— start LISTING —

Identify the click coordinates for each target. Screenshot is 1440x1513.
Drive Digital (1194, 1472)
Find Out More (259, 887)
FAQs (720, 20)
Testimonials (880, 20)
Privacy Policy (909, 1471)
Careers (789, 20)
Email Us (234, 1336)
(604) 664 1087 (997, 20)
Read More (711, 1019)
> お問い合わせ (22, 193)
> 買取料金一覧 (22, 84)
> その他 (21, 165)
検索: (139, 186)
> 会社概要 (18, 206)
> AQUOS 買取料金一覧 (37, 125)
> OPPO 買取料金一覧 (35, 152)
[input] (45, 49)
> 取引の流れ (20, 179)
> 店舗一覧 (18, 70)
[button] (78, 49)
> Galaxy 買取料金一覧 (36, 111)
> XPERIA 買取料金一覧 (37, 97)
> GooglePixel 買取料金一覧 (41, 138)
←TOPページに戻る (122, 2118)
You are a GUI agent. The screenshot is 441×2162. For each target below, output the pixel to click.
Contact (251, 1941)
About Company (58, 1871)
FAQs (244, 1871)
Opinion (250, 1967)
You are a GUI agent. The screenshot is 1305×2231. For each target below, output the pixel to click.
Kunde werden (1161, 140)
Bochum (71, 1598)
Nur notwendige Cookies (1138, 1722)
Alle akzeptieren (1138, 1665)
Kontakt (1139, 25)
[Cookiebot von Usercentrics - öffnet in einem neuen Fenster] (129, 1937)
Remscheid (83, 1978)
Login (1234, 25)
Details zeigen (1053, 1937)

— end LISTING —

• [DIRECTIVE]: Copy every line of the records above without any change.

• [THE REPLY]:
Identify the click coordinates for each target. Screenshot is 1440x1513.
Drive Digital (1194, 1472)
Find Out More (259, 887)
FAQs (720, 20)
Testimonials (880, 20)
Privacy Policy (909, 1471)
Careers (789, 20)
Email Us (234, 1336)
(604) 664 1087 (997, 20)
Read More (711, 1019)
> お問い合わせ (22, 193)
> 買取料金一覧 (22, 84)
> その他 (21, 165)
検索: (139, 186)
> 会社概要 (18, 206)
> AQUOS 買取料金一覧 (37, 125)
> OPPO 買取料金一覧 (35, 152)
[input] (45, 49)
> 取引の流れ (20, 179)
> 店舗一覧 (18, 70)
[button] (78, 49)
> Galaxy 買取料金一覧 (36, 111)
> XPERIA 買取料金一覧 (37, 97)
> GooglePixel 買取料金一覧 (41, 138)
←TOPページに戻る (122, 2118)
You are a GUI agent. The screenshot is 441×2162. For each target below, output the pixel to click.
Contact (251, 1941)
About Company (58, 1871)
FAQs (244, 1871)
Opinion (250, 1967)
You are a GUI agent. The screenshot is 1305×2231. For each target below, output the pixel to click.
Kunde werden (1161, 140)
Bochum (71, 1598)
Nur notwendige Cookies (1138, 1722)
Alle akzeptieren (1138, 1665)
Kontakt (1139, 25)
[Cookiebot von Usercentrics - öffnet in einem neuen Fenster] (129, 1937)
Remscheid (83, 1978)
Login (1234, 25)
Details zeigen (1053, 1937)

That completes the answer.